Cameron says he is 'very happy' with Lady Warsi's explanation of trip to Pakistan
David Cameron has said he is "very happy" with assurances he has been given by Lady Warsi about her conduct following recent allegations.
The Tory co-chairman failed to declare she and a relative had stakes in the same firm before travelling together to Pakistan on a government trip in 2010.
Lady Warsi has apologised and the prime minister has referred the matter to his adviser on the ministerial code.
But the PM said he believed the probe was a matter of tying up "loose ends".
However, one Conservative MP has said Lady Warsi should stand down pending the investigation by Sir Alex Allan, No 10's adviser on ministerial interests, into whether she broke the ministerial code.
The ministerial code requires ministers to ensure no real or perceived conflict between their official responsibilities and their personal interests.
Lady Warsi, who sits in the cabinet as minister without portfolio, said it was "widely known" - both in her private office and the British High Commission in Pakistan - that Abid Hussain was her husband's second cousin.
But she said she did not realise the fact they had "a common business interest" as minority shareholders in a small food company, Rupert's Recipes, also had to be declared.
In a letter to Lady Warsi on Monday, Mr Cameron told her that she should have "pro-actively" informed the Foreign Office and the Cabinet Office that she and Mr Hussain were both shareholders in the company.
But he said it was important that Lady Warsi had declared her interest in the company to the Cabinet Office, that the trip to Pakistan was not trade-related and that Mr Hussain did not gain any business advantage from his involvement in voluntarily assisting the High Commission with the event.
Asked about Lady Warsi's future on Tuesday, Mr Cameron said he was "very happy with the explanation she has given".
"She has apologised for the mistake she has made," he told Sky News. "But I think it right for Sir Alex Allan just to see if there are any loose ends that need to be picked up. It's no more than that."
Conservative MP Nadine Dorries said that although Lady Warsi was "probably completely innocent", she believed she should step aside while the investigation takes place. "When she is found innocent David Cameron should provide his full support and reinstate her," she told the Financial Times.
Fellow Conservative MP Louise Mensch told BBC Radio 5Live that the prime minister had little option but to refer the matter to his adviser since Lady Warsi had herself admitted she had made a mistake in not declaring the business connection.

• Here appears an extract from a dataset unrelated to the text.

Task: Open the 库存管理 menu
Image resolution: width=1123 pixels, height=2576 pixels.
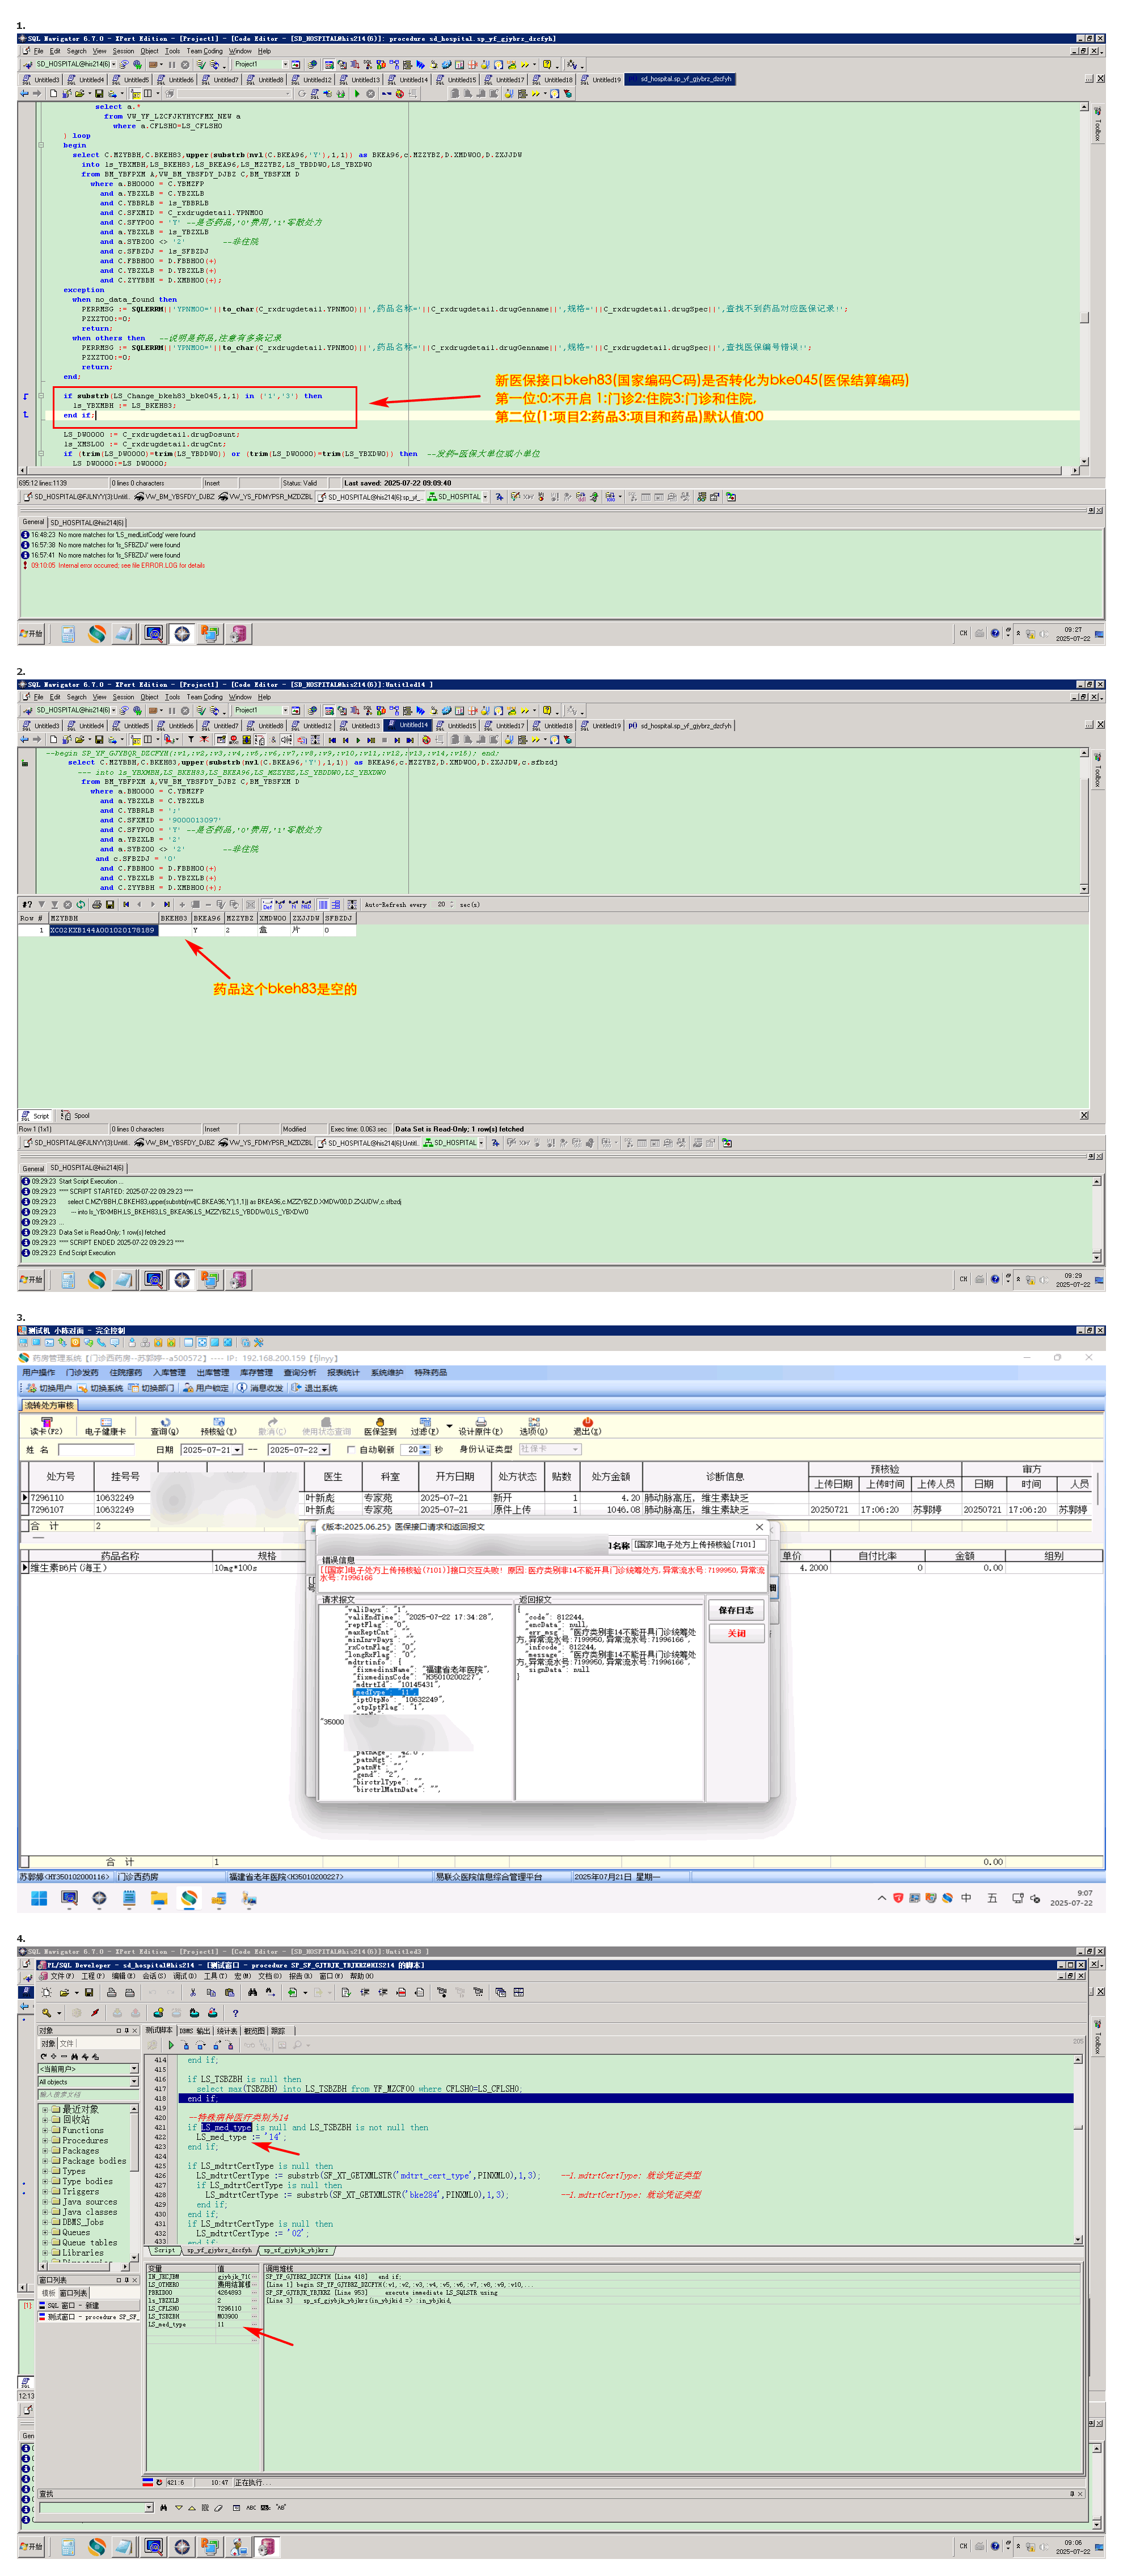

But she added: "As both the prime minister and Lady Warsi said in their letters, the breach is really pretty minor based on the fact that the guy did not go out at taxpayers' expense and did not receive any financial benefit from the trip.
"It does seem like an oversight and... I don't think that the special adviser is going to come down particularly hard on Lady Warsi as there was no advantage to her cousin from this trip."
Justice Secretary Ken Clarke said the media had subjected cabinet ministers to a "lynch mob", describing some allegations levelled against Lady Warsi as "downright silly".
"There is a bit of a fashion at the moment, the media do tend to act as a bit of a pack and they are steadily working through my colleagues trying to find things to complain about," he said.
"Sayeeda [Warsi], I am astonished by some of the complaints against her. It really is pedantic, some of it."
BBC political correspondent Iain Watson said Lady Warsi had her detractors in the party but her supporters were likely to argue that she was new in the job at the time of the trip and the ministerial code was not sufficiently explicit on what should and should not be declared.
The Conservative peer is already being investigated by a parliamentary standards watchdog over reports that she claimed accommodation allowance while staying with a friend rent-free.
Labour have questioned why Mr Cameron has referred Lady Warsi's conduct to his adviser on ministerial interests while he has declined to do the same for Culture Secretary Jeremy Hunt over his controversial handling of the BSkyB takeover bid.
But Mr Cameron said the cases were "very different", adding that: "In the case of Jeremy Hunt, obviously all of that has been gone through by the Leveson Inquiry."